Records from a data collection:

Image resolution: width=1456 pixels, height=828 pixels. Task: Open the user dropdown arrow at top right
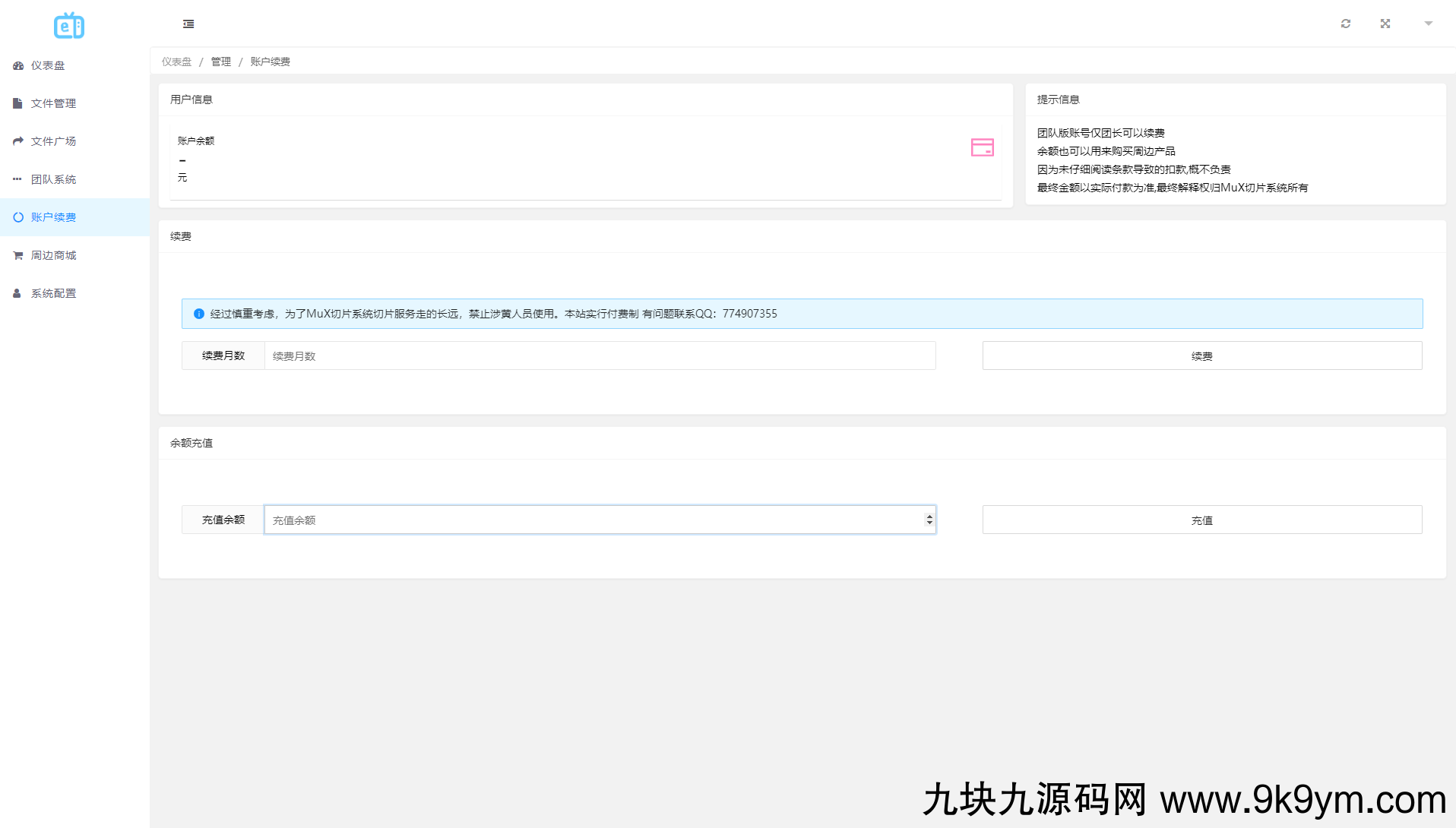1429,24
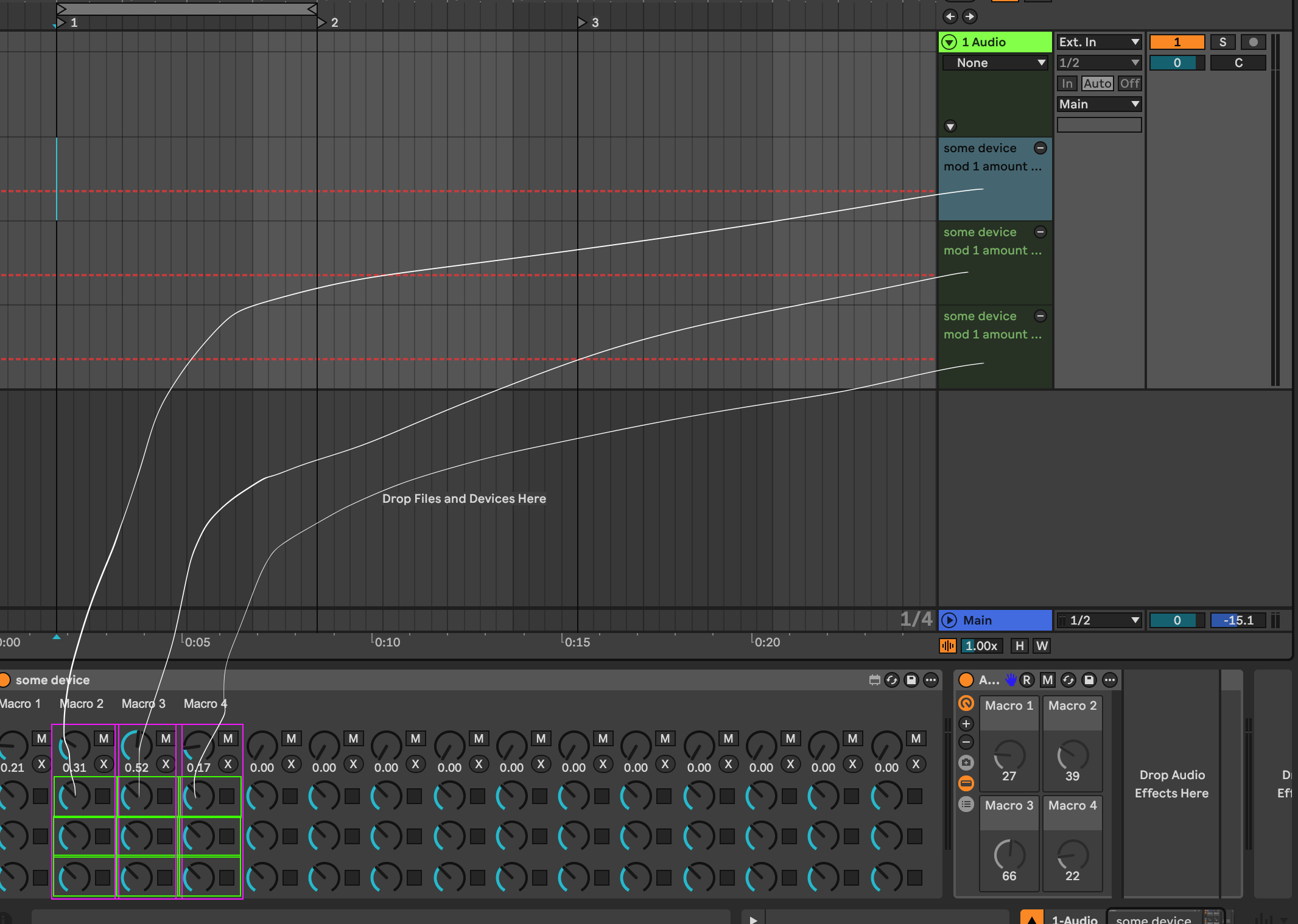Click the back arrow above track header
This screenshot has width=1298, height=924.
click(x=950, y=16)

__What you need to do__
When you copy the entries, keep every word exactly as it stands and drop any pictures.

__Exercise answer__
Image resolution: width=1456 pixels, height=828 pixels. Task: Open the user dropdown arrow at top right
1429,24
Click the back arrow above track header
This screenshot has width=1298, height=924.
click(x=950, y=16)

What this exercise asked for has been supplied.